Problem description =
Retype the material below word for word, with every line kept as it appears, and leave the pictures out.

Supplied data =
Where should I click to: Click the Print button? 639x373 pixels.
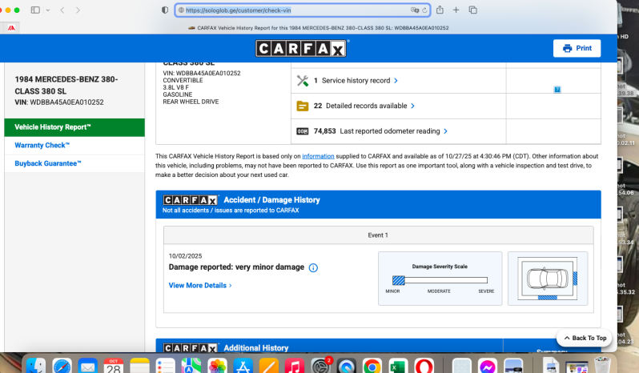tap(577, 48)
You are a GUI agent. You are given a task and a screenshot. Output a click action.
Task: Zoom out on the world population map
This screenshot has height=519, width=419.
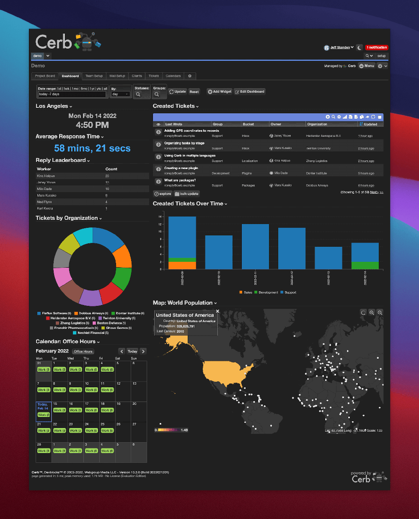pyautogui.click(x=380, y=313)
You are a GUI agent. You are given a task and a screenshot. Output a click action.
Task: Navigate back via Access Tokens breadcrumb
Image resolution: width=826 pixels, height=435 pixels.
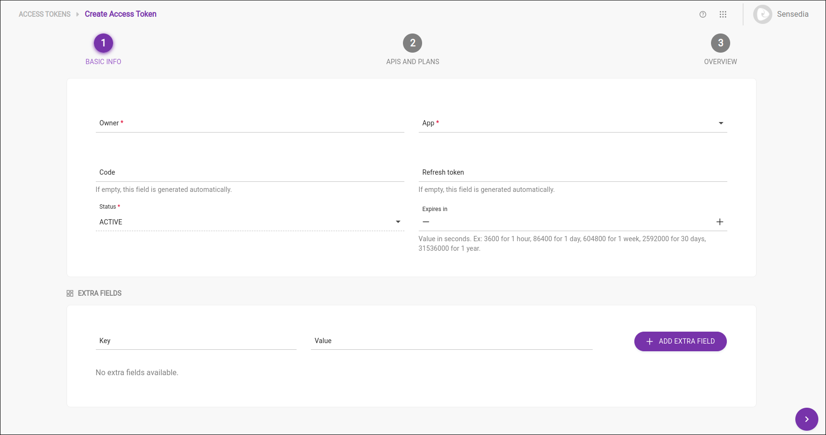pyautogui.click(x=44, y=14)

Result =
Where should I click to: Click the Print button? 639x373 pixels.
tap(577, 48)
You are a GUI agent. You are given a task and a screenshot. Output a click action.
Task: Zoom out on the world population map
This screenshot has height=519, width=419.
pyautogui.click(x=380, y=313)
You are a GUI agent. You are given a task and a screenshot. Output a click action.
Task: Navigate back via Access Tokens breadcrumb
Image resolution: width=826 pixels, height=435 pixels.
pyautogui.click(x=44, y=14)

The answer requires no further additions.